Computing the magnitude is a little trickier, but not much. After all, if you drew the point (5, 5) and the line connecting it to the origin (0, 0), how would you compute that distance between those two points?
In [2]:
import numpy as np
vector = np.array([5, 5])
magnitude = np.sqrt( (vector[0] ** 2) + (vector[1] ** 2) )
print("Magnitude: {:.2f}".format(magnitude))
More generally: for each element in a vector, compute its square. Sum up all the squares, and take the square root of that sum.
2D: magnitude = $\sqrt{x^2 + y^2}$
3D: magnitude = $\sqrt{x^2 + y^2 + z^2}$
Pythagorus was on a roll!
A space (usually referred to as a vector space) can, abstractly, be thought of as a sort of "enclosure" of possibilities, which occasionally takes physical form as vectors.
Spaces are (usually) infinite in size, but finite in dimension. Take a two-dimensional space: only two dimensions ($x$ and $y$), but you can imagine these two dimensions ranging from $-\infty$ to $+\infty$, thereby making the two-dimensional space infinite.
Spaces are the culmination of many vectors; vectors live in a space, and vectors can define a space. One common activity for data scientists and researchers is to compute vectors that define, or at least approximate, some space of interest.
Some other possibly-unhelpful analogies might include:
In essence, a "space" is a potentially-infinite realm of possibility in which we typically observe a finite (and often very small, relatively speaking) number of vectors that happen to originate and live within that space. But even though the space itself is inifinite, we can often do a decently good job of describing its shape, size, contours, and general structure with a relatively small number of well-chosen vectors from that space.
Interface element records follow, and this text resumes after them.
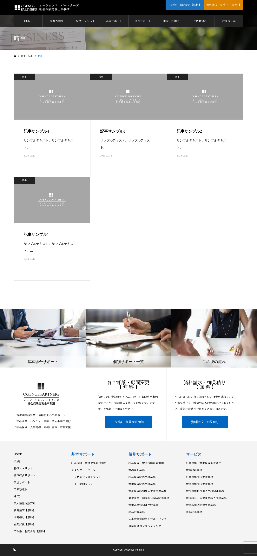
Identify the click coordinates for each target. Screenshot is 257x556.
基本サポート (114, 21)
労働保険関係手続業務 (142, 484)
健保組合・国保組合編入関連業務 (148, 498)
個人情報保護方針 (25, 503)
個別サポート (143, 21)
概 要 (17, 461)
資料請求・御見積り (205, 422)
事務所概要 (57, 21)
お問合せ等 (229, 21)
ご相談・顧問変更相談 (128, 422)
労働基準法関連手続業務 (143, 505)
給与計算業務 (136, 512)
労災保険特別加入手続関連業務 (147, 491)
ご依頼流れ (200, 21)
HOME (28, 21)
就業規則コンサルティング (144, 526)
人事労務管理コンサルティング (147, 519)
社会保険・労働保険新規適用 (89, 463)
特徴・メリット (85, 21)
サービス (193, 455)
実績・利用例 (171, 21)
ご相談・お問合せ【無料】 (30, 531)
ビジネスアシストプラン (86, 477)
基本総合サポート (25, 475)
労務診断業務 (136, 470)
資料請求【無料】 (25, 510)
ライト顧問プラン (82, 484)
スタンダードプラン (83, 470)
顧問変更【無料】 (25, 524)
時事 (24, 77)
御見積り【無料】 (25, 517)
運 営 (17, 496)
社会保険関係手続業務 (142, 477)
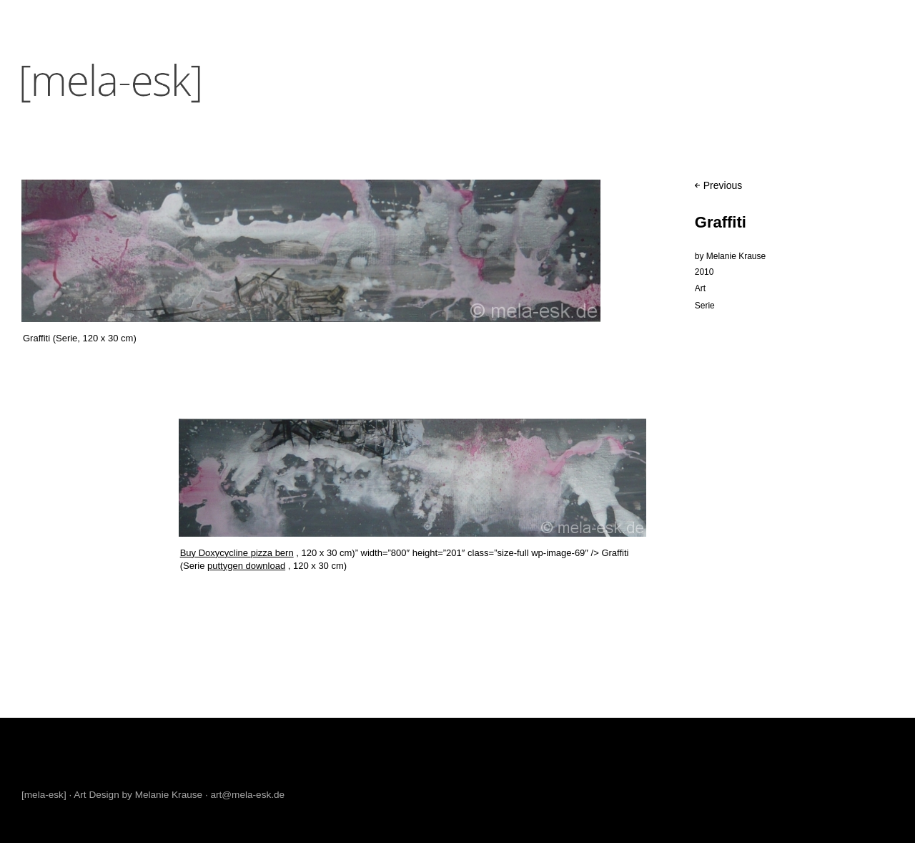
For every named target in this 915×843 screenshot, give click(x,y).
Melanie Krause (736, 256)
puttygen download (246, 565)
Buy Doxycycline (215, 552)
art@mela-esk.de (247, 794)
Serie (705, 306)
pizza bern (272, 552)
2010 (704, 272)
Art (700, 288)
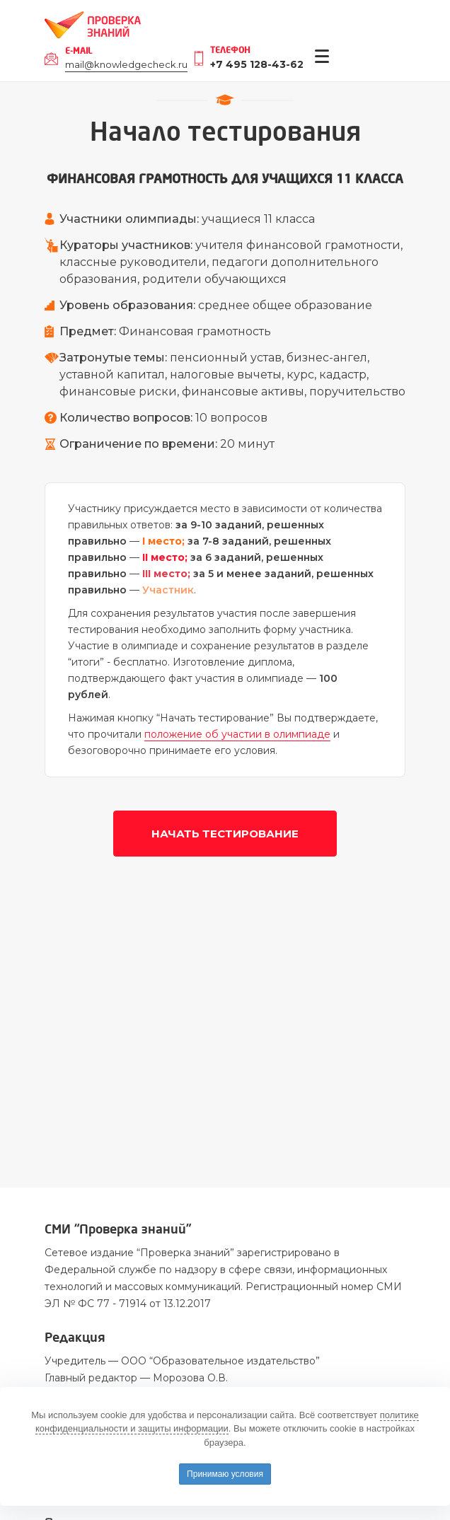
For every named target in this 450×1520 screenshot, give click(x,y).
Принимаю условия (225, 1474)
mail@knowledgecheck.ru (126, 64)
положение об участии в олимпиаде (237, 734)
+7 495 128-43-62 (257, 64)
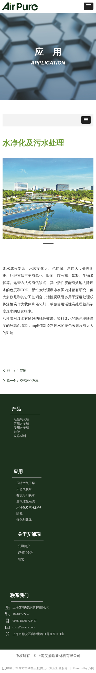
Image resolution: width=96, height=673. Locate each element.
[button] (88, 6)
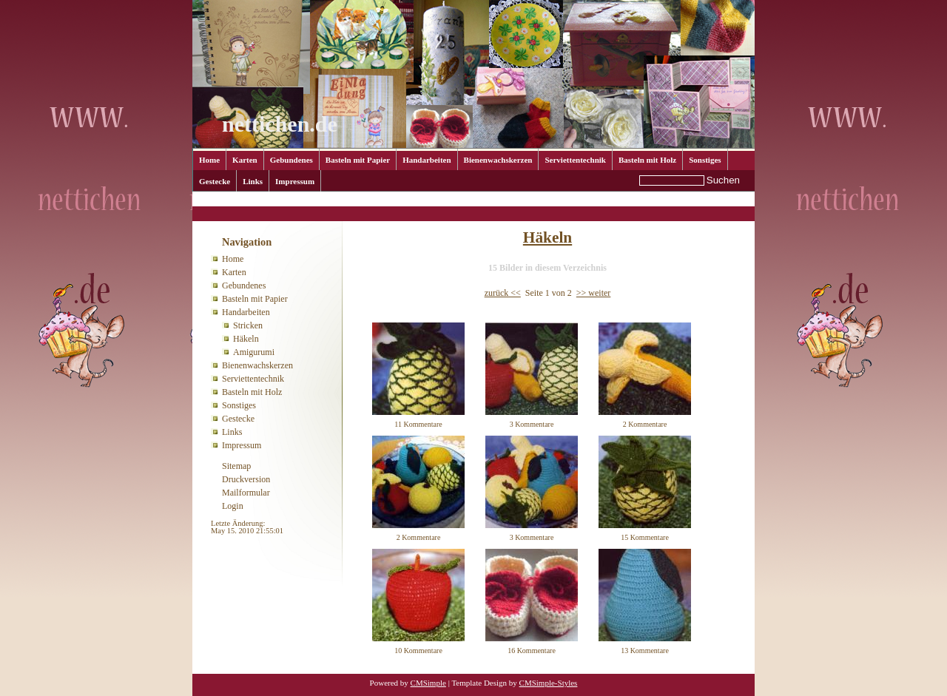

Same with quantum multiverses, and trying to distinguish one from another: there are a theoretically-infinite number of alternate universes, but you probably don't need to store the entire universe on a hard drive in order to differentiate it from another. You could probably devise a much simpler representation that still adequately captures the full universe to a certain degree.
So it is with spaces: you will (almost) always begin every data science problem with the assumption that your data live in some space. Even though the space is likely infinite, your data (you assume) provide a fairly reasonable approximation of the characteristics of that space--at least, reasonable enough for you to conduct some analytics.
I hope I've beaten this dead horse to your satisfaction. If you're still confused, I wouldn't blame you, so please ask me questions on #questions
.
There are a lot of applications of linear algebra, but the one most likely to resonate with the majority of you is using linear algebra to solve systems of equations.
I'm sure you've seen the following ad nauseum since middle school:
Find x.
$y = 2x + 5$
(no, don't draw an arrow to the $x$ with the caption "there it is!")
Systems of equations are sets of multiple such equations that involve the same variables.
As you may recall, you need at least as many equations as you have unique variables in order to solve* a system of equations. In this case: two variables, $x$ and $y$, and two equations.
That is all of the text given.